La idea del director es dejar que sus personajes distraigan los oídos del espectador con su verborrea sobre el amor, el sexo, la fidelidad y la felicidad, para que sean sus acciones las que real y sinceramente hablen por ellos, las que representen con veracidad sus emociones. Así, mientras los protagonistas intentan justificar ante el respetable que no son una pareja normal porque supuestamente no hay ni promesas de futuro ni una exclusividad sexual que les una, la cámara les filma pasando un fin de semana en el campo, comiendo y bebiendo sobre una hierba tan fresca como su pasión, confesándose secretos y traumas del pasado, besándose entre los brazos de la naturaleza.
Se podría decir que Mouret, que actúa como un antropólogo que busca comprender los engranajes que hacen funcionar a las personas y sus relaciones sentimentales, termina descubriendo que la razón no puede aplacar a la emoción, que por mucho que los implicados levanten muros de cristal para evitar que sus sentimientos les asalten, las olas de fuego del amor siempre terminarán devorándoles. Aquí los acuerdos verbales se rompen con mayor facilidad que los matrimonios, las distancias no alivian el escozor del rechazo y el tiempo no coloca cada cosa en su lugar. Lo efímero se puede desvelar como eterno con la misma velocidad que la pasión se hunde en la rutina. En pocas palabras, el caos es la única certeza, porque en el amor, como diría el más cursi de los escritores brasileños, no hay reglas. El hecho de que las respectivas familias de los protagonistas no aparezcan nunca en escena no es sino la metáfora visual que sintetiza la tesis del director con respecto al tema de estudio: el ser humano convive con la imposibilidad de conjugar el verbo amar si hay más de un sujeto en la frase.

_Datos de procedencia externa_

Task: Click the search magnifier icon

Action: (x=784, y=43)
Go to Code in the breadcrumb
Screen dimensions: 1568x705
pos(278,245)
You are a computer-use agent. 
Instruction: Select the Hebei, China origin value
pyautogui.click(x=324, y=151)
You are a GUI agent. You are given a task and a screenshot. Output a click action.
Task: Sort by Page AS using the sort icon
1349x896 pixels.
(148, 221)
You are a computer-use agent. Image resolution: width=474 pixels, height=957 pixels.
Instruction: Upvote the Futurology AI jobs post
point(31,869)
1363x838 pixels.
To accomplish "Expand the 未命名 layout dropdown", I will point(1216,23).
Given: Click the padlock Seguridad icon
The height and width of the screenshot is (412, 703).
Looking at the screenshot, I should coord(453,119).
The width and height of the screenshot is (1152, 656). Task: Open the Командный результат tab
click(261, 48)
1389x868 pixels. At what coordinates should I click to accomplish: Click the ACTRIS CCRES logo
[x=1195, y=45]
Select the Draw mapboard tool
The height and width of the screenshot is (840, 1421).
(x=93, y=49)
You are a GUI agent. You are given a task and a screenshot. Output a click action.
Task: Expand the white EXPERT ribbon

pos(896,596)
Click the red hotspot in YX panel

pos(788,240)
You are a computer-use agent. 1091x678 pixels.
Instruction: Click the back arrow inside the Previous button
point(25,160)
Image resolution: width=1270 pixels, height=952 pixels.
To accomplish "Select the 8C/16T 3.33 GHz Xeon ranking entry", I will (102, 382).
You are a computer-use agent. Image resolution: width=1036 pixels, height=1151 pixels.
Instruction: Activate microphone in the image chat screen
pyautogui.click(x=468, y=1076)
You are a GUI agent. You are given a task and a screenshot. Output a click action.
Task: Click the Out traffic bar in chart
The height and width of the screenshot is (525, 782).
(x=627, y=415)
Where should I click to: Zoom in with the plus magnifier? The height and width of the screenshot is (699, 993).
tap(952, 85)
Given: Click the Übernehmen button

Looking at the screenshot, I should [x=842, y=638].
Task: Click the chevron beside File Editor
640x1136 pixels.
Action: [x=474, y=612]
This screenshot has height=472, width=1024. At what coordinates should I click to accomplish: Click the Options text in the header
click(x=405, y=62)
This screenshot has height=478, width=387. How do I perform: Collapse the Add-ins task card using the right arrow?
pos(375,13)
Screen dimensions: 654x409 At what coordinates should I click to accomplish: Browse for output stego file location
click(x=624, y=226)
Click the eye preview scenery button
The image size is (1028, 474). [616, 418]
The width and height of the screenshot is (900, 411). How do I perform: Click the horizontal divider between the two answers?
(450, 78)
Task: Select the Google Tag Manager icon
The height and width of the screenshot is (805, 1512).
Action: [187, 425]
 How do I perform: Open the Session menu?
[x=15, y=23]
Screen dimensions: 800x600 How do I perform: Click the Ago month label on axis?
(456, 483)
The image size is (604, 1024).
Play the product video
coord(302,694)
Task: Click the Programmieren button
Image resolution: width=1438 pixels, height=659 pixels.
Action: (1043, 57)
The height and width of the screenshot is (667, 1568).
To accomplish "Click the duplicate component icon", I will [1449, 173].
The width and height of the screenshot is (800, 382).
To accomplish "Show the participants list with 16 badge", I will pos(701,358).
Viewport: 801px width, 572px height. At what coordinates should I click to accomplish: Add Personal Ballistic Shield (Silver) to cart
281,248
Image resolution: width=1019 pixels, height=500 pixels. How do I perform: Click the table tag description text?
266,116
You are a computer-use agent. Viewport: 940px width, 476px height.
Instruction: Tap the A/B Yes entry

La puesta en escena bebe mucho del Woody Allen de Annie Hall y Manhattan; la cámara sigue en medidos planos secuencia los movimientos de los personajes y, al mismo tiempo que se deja embriagar por la belleza de los escenarios cotidianos en los que sucede la acción, transmite sus emociones con sinceridad. Sobra decir que las interpretaciones de Vincent Macaigne y Sandrine Kiberlain rozan el sobresaliente.
Para el final queda la sensación de haber visto algo tan contradictorio, antinatural e inverosímil como la picadura de una abeja que, lejos de abrir una herida en la piel de su víctima, la cubre con un velo de miel y fuego, le otorga un aroma a ensoñación y deseo, abre en su corazón un camino quemante.